Desde la loma, el seminario era una masiva fortaleza de piedra que sobresalía de la tierra como una gigantesca trampa de cazar conejos. En el cielo brillaban algunas estrellas y una luna anémica, envuelta en neblina, ¿a dónde iba? Su cabeza no sabía caminar. Las piernas apenas se tenían firmes y era preciso sujetarlas con las manos; pero silbaban los trenes en la lejanía y los campos abiertos le sonreían. El dorado amanecer menguaba y, a media mañana, llegó a la estación de Burgos en el preciso momento en el que una mujer ricamente ataviada detenía su lujoso automóvil, lo miró con indiferencia y pasó de largo; luego entró en el andén y se dirigió a la cafetería, donde pidió unas tostadas. Había dos trenes, uno salía hacia Madrid y el otro hacia su Soria natal. Le pareció que la gente del andén lo miraba con curiosidad y dirigió la vista a izquierda y derecha para asegurarse de que nadie lo miraba. Entonces sacó el dinero del bolsillo y lo contó; luego estudió el precio de los billetes. Media docena de personas hacían cola en la taquilla, sacaban su billete y se dirigían al lujoso tren de la capital. El que iba a Soria estaba aparcado en segunda vía y él seguía contando moneda a moneda su dinero. Para ir a Soria tenía suficiente, pero era impensable volver a casa y al terruño, ¿a qué casa? Sin su hermano, el pueblo serían arados, caballerías herrumbrosas y piedras rojas, las que lo habían matado, y allí no podía volver porque sería como cruzar a la grupa el portón de la locura.

No tenía dinero para el tren de Madrid y se acercó a la taquilla. Enseñó lo que tenía y el hombre movió negativamente la cabeza. No le llegaba para coger aquel tren y se sintió acorralado en su experiencia. Podía apearse en la primera estación, en Aranda de Duero, le decían desde el interior de la ventanilla y, al darse la vuelta sin saber qué hacer, la mujer del automóvil le preguntó si le pasaba algo. Su cara brillaba en su cuerpo, en zonas del vestido, en las uñas pintadas de la mano. Le dijo que no desorientado. ¿Vas huyendo, muchacho?, le preguntó con voz increíblemente dulce.

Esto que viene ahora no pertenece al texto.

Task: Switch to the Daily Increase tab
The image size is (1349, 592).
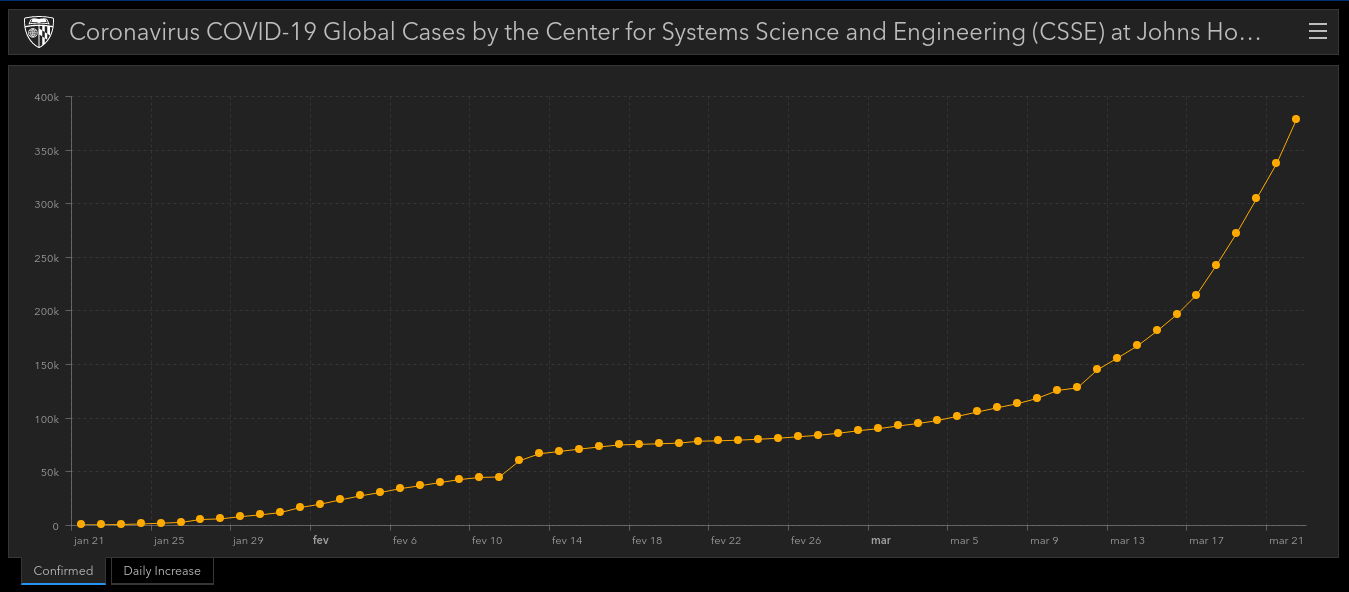Action: (162, 571)
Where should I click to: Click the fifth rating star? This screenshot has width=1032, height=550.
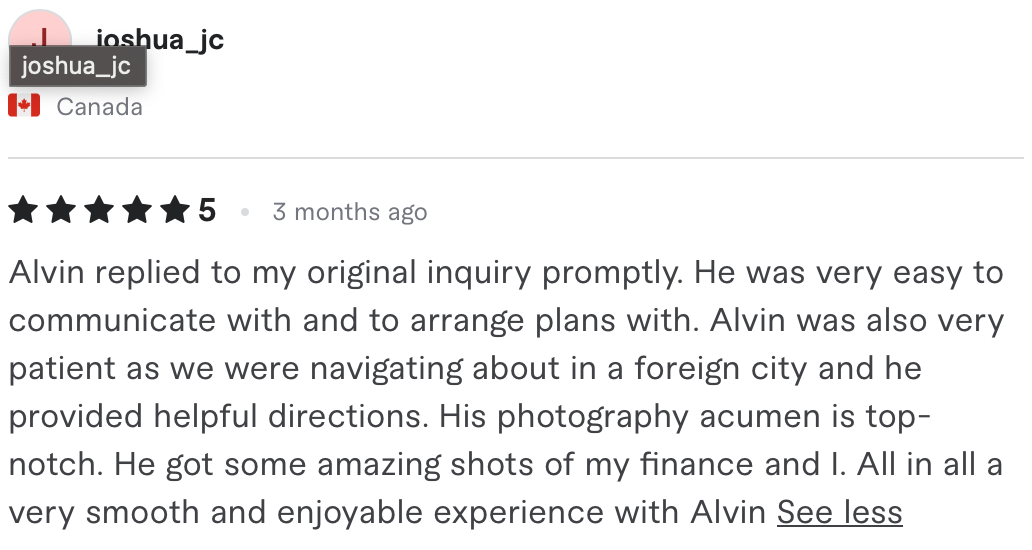click(176, 211)
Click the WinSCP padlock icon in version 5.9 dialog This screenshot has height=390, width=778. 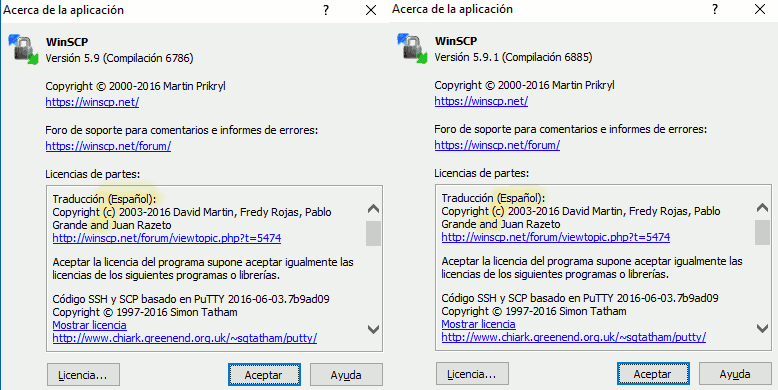23,49
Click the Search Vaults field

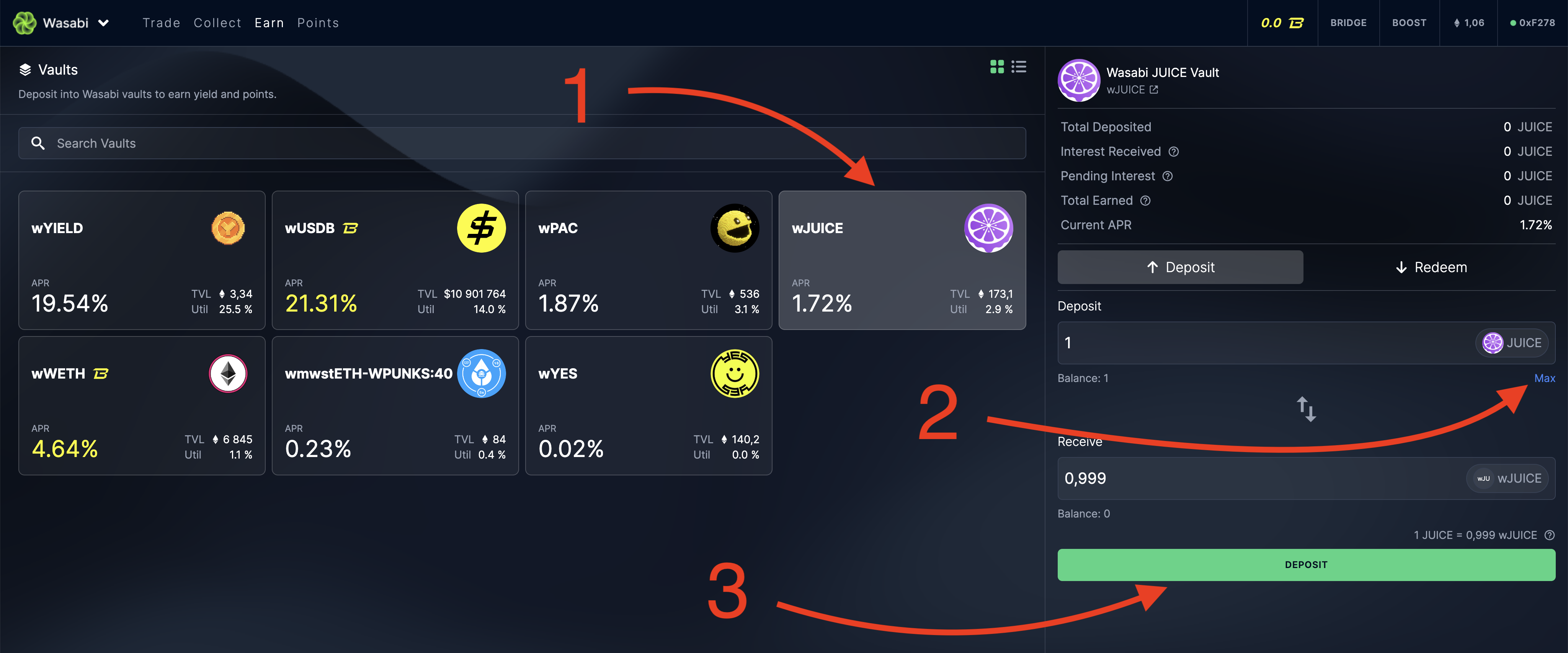coord(521,143)
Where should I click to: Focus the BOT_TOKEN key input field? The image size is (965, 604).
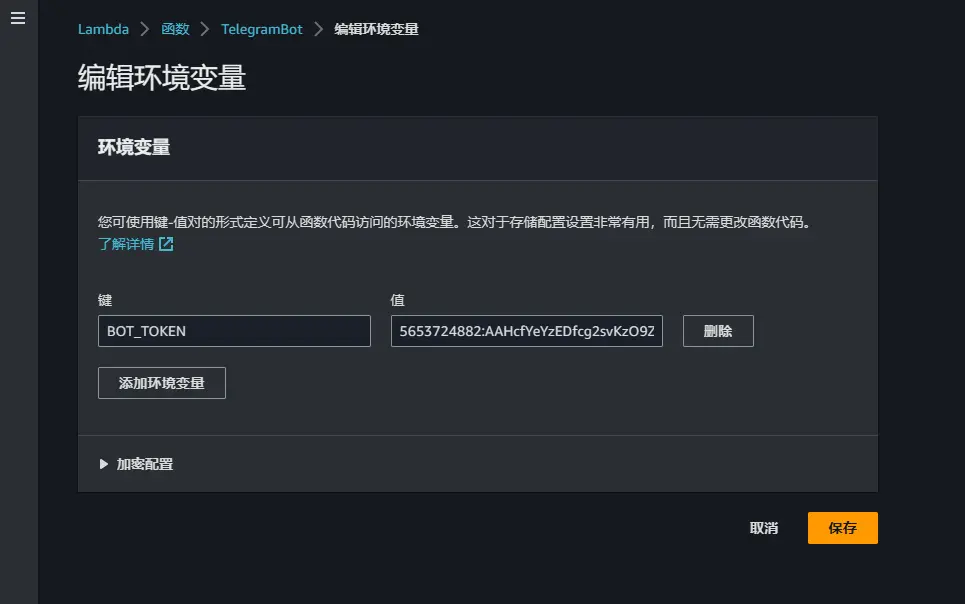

Me he ido del seminario. ¿Y adónde quieres ir? A la ciudad. ¿A qué ciudad? A la ciudad, le contestó descompuesto. Ella extrajo del bolso unos hermosos billetes y le añadió las monedas que le faltaban; luego le hizo un guiño de ojos y empujándole ligeramente por el hombro lo llevó al tren. Con la cabeza hundida en el asiento y los ojos cerrados, sin saber lo que encontraría al final de aquel viaje, no pensaba ni en la incertidumbre de su vida futura ni en nada grande, ni siquiera si habría otra vida para él y qué vida sería, tan sólo en la alegría de sentir que el seminario desaparecía para siempre y, al abrir los ojos, con el tren en alocada carrera de túneles, no veía los campos y no se explicaba por qué era de noche. Veía en el cristal a su hermano en la caja con la cabeza vendada y las manos plegadas y a su madre al lado desmigajando sobre él con ojos llorosos una hogaza de pan. De pronto, lo que veía no eran los ojos mortecinos de su madre sino los de aquella misteriosa mujer y eran muy hermosos, de un fulgor extraño que aturdían y desnudaban. Sentía su mirada y le pareció que le sonreían. No podría decir su color pero eran tristes, aunque no de muerte, sino de una tristeza profunda que estaba en su interior, y eso es todo lo que recordaría de ella en adelante durante mucho tiempo, hasta que dejó de sisar fruta en las tiendas y supermercados de la gran ciudad.